Steven Bains sat across the street from the house of Annette Bains, observing that something was not right within. A blonde woman dashed away from the front door in anger as Redmond Gardner closed the door in her face. That was unlike Redmond, he thought to himself. “That doesn’t seem like the type of woman either of them would know,” Steven thought aloud. He considered a moment longer, and decided that there was nothing he could do, for the time being at least. He drove off to make another stop.

He drove a bit farther, and arrived at the home Peter Falcone. A bitterness erupted from his heart as he gripped the steering wheel with every ounce of strength he had. From a safe distance, he watched Peter Falcone and his angry-faced wife laugh on their wrap-around porch. Peter, portly and seemingly overheated, puffed on his cigar as Josephine furiously worked her knitting needles, laughing and smiling. Steven Bains had not laughed in two years. To see the dregs that had taken away his reason for living infuriated him. No one would hurt his family again.

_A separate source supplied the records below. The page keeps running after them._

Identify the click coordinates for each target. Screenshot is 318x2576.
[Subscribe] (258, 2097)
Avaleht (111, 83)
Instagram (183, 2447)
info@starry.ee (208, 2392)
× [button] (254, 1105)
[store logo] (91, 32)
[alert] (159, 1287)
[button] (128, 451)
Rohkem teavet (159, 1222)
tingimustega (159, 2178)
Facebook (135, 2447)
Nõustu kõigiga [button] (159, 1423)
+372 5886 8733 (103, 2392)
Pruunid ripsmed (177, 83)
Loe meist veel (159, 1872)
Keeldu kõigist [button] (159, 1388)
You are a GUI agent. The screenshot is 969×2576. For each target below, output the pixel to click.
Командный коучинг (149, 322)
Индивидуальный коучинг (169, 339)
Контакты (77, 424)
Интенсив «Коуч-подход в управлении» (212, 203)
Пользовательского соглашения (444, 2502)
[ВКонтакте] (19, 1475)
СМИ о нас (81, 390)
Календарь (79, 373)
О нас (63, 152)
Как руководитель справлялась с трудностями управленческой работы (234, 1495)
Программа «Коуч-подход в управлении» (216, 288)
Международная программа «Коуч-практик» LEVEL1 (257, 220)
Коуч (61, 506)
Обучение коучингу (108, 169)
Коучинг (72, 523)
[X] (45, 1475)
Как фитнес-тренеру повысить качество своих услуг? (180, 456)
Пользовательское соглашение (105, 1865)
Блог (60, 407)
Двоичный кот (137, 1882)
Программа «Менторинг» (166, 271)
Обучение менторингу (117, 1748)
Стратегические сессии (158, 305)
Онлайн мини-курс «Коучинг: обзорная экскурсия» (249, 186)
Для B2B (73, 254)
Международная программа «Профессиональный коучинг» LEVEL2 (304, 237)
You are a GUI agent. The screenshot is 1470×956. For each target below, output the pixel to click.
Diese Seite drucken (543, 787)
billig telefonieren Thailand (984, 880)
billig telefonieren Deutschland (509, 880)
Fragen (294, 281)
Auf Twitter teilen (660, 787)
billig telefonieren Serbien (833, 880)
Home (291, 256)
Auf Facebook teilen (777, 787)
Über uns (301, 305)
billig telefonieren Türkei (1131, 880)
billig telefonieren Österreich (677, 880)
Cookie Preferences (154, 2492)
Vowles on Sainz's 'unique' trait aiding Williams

Driving from the home of his sworn enemies, he stopped by the house of Frank and Laura Gardner. He had always liked the Gardners. They were the ideal family. They had the life that Steven wanted to live with his beloved Diane. Frank Gardner had been especially good to him when he was around, like a second father. From his car, he saw their faces filled with joy. Now that’s life, he thought with slight warmth. He drove off, frowning.


Laura Gardner ran to her daughter, hugging and kissing her just as she did when she was a child. She was crying. “Oh Elaine, how I’ve waited for this day! My daughter is getting married to the most wonderful man in the world!” She paused, “I mean, aside from you dear,” she said, glancing at Frank. “Oh Teddy! You have no idea how happy I am to have you in the family!” she shouted, planting a kiss on his cheek.

“All right, all right! Enough of this! This isn’t Oprah, for God’s sake Laura! Lemme get a bottle of wine and we’ll toast!” shouted Frank, smiling as he left the room.

“Elaine dear, I can’t wait to plan the wedding! You remember how nice Reddy’s wedding turned out? Oh how I love weddings! Reddy and Annie told me how much they loved it. Of course, it’ll be hard to top Reddy’s, but I’ll try!” gushed Laura, unaware that her daughter was becoming agitated.

“I swear, if she calls him ‘Reddy’ one more time, I’ll choke myself again with that friggin’ potato,” she thought.

“Uh Mom,” she said, trying to divert the conversation, “So what’s the best month to get married,” she said, awkwardly. With ease, her mother slipped into party-planner mode, forgetting Redmond for the time.

“I suppose June is my personal favorite,” she said dreamily, “But I’d stay away from a summer date…perhaps September…” she said, becoming absorbed in her own thoughts.

For the time being, Elaine would bask in the happiness of the moment. Nothing would spoil what she had been waiting for since she’d met Teddy a year and a half ago. Not even her older brother’s seeming perfection could stain that perfect day.